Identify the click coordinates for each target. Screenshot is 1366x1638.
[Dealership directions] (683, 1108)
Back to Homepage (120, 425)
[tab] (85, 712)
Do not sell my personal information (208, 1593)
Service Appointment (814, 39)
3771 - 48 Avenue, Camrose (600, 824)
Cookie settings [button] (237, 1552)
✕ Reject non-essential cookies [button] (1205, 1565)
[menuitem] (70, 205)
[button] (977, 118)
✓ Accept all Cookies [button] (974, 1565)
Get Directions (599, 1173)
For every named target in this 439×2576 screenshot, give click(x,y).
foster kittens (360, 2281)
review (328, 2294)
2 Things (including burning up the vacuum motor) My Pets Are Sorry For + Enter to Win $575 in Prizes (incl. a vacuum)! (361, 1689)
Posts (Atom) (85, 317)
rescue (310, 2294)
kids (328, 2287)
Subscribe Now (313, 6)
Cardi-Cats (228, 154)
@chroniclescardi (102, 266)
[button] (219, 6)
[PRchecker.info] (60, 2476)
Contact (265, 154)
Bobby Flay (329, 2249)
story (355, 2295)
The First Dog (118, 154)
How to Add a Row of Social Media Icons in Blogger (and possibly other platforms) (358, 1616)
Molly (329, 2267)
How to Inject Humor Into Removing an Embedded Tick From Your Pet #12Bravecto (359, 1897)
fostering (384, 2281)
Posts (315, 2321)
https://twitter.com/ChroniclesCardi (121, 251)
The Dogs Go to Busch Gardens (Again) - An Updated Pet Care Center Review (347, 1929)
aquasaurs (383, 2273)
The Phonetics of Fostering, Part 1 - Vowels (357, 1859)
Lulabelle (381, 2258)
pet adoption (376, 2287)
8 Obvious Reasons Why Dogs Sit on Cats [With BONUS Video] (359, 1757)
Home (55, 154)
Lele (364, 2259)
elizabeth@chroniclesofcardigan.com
------------
| Task objective |
Filter the material for the word "target" and copy each matching line.

| Solution to this problem |
Identify the click coordinates for each target. Screenshot is 1366x1638.
For every named target in this 439×2576 screenshot, give click(x,y).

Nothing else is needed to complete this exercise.